The Church’s Task

“The church’s task is not to keep inventing new gospels, new theologies, new moralities and new Christianities, but rather to be a faithful guardian of the one and only eternal gospel.  For the self- revelation of God has reached its completion in his Son Jesus Christ and in the apostolic witness to Christ preserved in the New Testament.”

~ Rev. John Stott, Basic Christianity

re·in·vent, verb
  1. change (something) so much that it appears to be entirely new.

John Stott

Sold.  The American Church is yet another consumer of the capitalistic product.  We have bought into the idea that we must reinvent ourselves as Christians, suggesting that the practice of faith as recorded in the Bible is useless and irrelevant.  The biblical characters are too old and too far removed; they are out of touch with our reality and would not understand.  Things are different now.  People are different now.  We must keep up with the times though God is eternal.

In the Bible, there is no mention of dinosaurs or computers, cloning or in vitro fertilization, marijuana or immigration reform so it is not for this age.  We believe that God has not spoken so we will.  And the frightening thing is that we are trying to reinvent God, to make God in our image and likeness, to give God our character and attributes (cf. Genesis 1.26-27; Romans 1.25).  But, the Bible also does not mention race as an identity (cf. Psalm 19.5; Ecclesiastes 9.11; First Corinthians 9.24; Hebrews 9.1).  The use of the term is a recent addition.  The word is rightly translated “kind, kindred and/or family”– none of which are synonymous with race.

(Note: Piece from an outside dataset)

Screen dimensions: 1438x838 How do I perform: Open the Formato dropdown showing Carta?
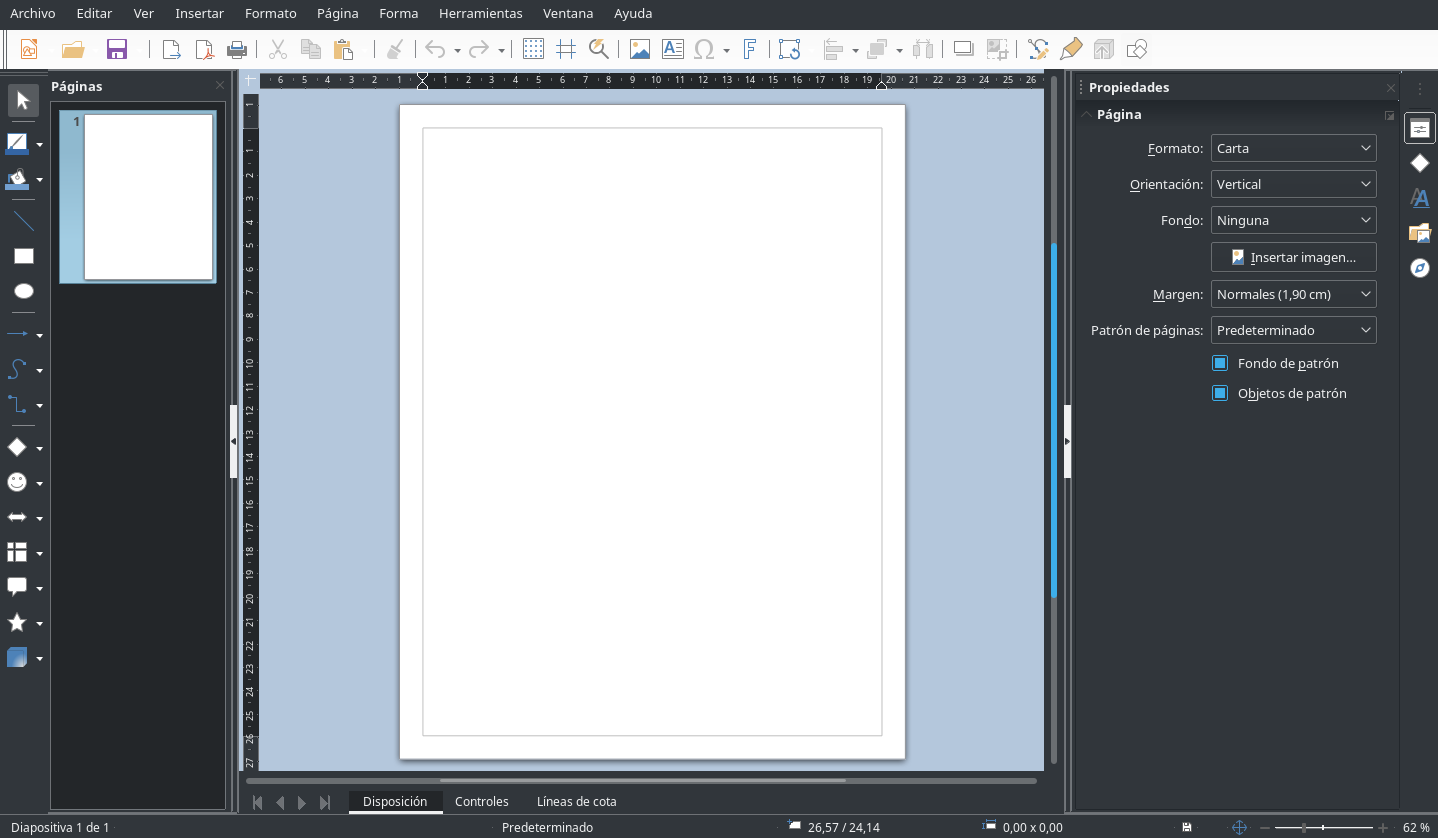(1293, 147)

Ashamed of its message, we are also repackaging the gospel.  We cannot see that often times changing the method does change the message.  And what is the purpose of reinvention for a people who are being regenerated?  What need does Christ have of reinvention?  He is the resurrection and the life” (cf. John 11.25).  When did God stop doing a new thing (cf. Isaiah 43.19)?

Our definition of newness is worldliness.  We want a Christianity that is of this world, connected to the interests and pursuits of this world.  We desire a “material Christianity” that assists us in our pursuit of pleasure.  We have created a “racial Christianity” that supports our stereotypes and endorses our prejudices.

We want our experience of faith to be popular and acceptable.  Much like the products that we consume, we want a faith that every one else wants.  But, this is a “crowd Christianity.”  This type of believer will follow Christ but we will repeat after the crowd (cp. Matthew 21.9; Luke 23.21).  But, Jesus didn’t follow the crowd but the cross.  This message cannot be changed.

God’s definition of newness is spiritual; we are not being reinvented but renewed.  We have yet to understand this mystery.  So, how can we then live as if God has been solved?  The church’s task is not to invent but to accept what has been given to Her.   “The grass withers, the flower fades; but the word of our God will stand forever” (cf. Isaiah 40.8).